BEGIN PAGE EXTRACT

Kohan asked Girls casting director Jennifer Euston to help her assemble a large, star-free cast. What the showrunner had in mind for Orange surpassed even the diversity of Shondaland’s shows: a cast composed of women of all racial backgrounds but also all ages and sizes. Rhimes had nudged color consciousness to its limits on network television, but her spot at ABC meant she could push only so far past mainstream ideas of beauty. Jenji wanted to steer Orange into cinema verité territory: having the “Hollywood pretty” Piper character at the show’s center would only accentuate Orange’s realistic depiction of the other women’s bodies.

“Unknowns, all women—and so many minority women? I was like a kid in a candy store!” Euston recalls of the casting process. She had so many favorite actresses who, because of their color, size, age, or unconventional looks, could never get more than bit parts. And here was Kohan, promising possible series-regular roles for these great stage and character actresses.

Euston didn’t have much material to work with for the initial auditions. For the role of an inmate named Taystee, she had just a single line—“You got those TV titties, all nice and perky!” Taystee says admiringly of Piper’s breasts in the shower room—but actress Danielle Brooks exuded a joyfulness that fit the part. Uzo Aduba was on the verge of quitting acting to go to law school when she read for the character of Jenae, a former track star. A runner herself, Aduba arrived for the audition with her hair tied in knots and a white tank top to show off her arms. Kohan later watched the tape and said, “I want Uzo for Crazy Eyes!” Euston was baffled. “I said, ‘Who is Crazy Eyes?’ She wasn’t even in the script at that point. But Jenji took the pool of people that I showed her, and if she liked them, she would just find them a part.”

Although most of the roles went to unknowns, Kohan drafted several familiar faces, such as Kate Mulgrew, Laura Prepon, Taryn Manning, and Jason Biggs. The role of Piper went to Taylor Schilling, who had starred in NBC’s medical series Mercy, and Kohan brought over a few actors she’d worked with on Weeds, including Pablo Schreiber (who would play the creepy corrections officer nicknamed Pornstache), Michael Harney (the slightly less creepy prison counselor Healy), and Natasha Lyonne.

Lyonne was playing a small part on the final season of Weeds when she got a hold of the Orange script and nearly jumped out of her skin with excitement. She quickly started trying to convince Kohan and director Michael Trim that she was a perfect fit for the role of tough-talking, sweet-hearted junkie Nicky Nichols, using her own public struggle with smack as a guarantee of authenticity. “I know you’re thinking, How could this girl have had a tough life?” Lyonne recalls telling Kohan and Trim. “Google it. I have a criminal record to back this show up!” Lyonne, a native New Yorker known for roles in Slums of Beverly Hills and American Pie, worried that the plum part would go to an ethereal twenty-something waif. But her “I’m a junkie, honest!” pitch did the trick.

END PAGE EXTRACT
BEGIN PROVIDED INFORMATION

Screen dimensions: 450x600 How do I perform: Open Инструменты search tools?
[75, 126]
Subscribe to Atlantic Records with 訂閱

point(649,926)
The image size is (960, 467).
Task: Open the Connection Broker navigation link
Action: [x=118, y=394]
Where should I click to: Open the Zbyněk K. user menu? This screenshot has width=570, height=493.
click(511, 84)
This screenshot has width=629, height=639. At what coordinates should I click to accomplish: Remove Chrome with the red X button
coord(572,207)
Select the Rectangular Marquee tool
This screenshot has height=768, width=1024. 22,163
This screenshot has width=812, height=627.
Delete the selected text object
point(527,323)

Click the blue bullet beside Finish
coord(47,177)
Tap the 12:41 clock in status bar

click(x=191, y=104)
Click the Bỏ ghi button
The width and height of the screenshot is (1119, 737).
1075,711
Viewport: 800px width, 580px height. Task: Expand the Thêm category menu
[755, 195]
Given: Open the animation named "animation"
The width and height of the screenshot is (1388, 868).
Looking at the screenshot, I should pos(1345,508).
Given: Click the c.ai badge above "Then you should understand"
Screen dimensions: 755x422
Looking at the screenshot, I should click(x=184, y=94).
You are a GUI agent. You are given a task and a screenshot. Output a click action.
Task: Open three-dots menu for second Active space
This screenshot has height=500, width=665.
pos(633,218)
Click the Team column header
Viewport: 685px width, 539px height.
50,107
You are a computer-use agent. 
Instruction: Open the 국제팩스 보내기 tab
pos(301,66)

END PROVIDED INFORMATION

● **PROBLEM DESCRIPTION**:
In the passage above about casting Orange, what was Uzo Aduba about to do when she read for the character of Jenae?

● **EXPECTED ANSWER**:
She was on the verge of quitting acting to go to law school.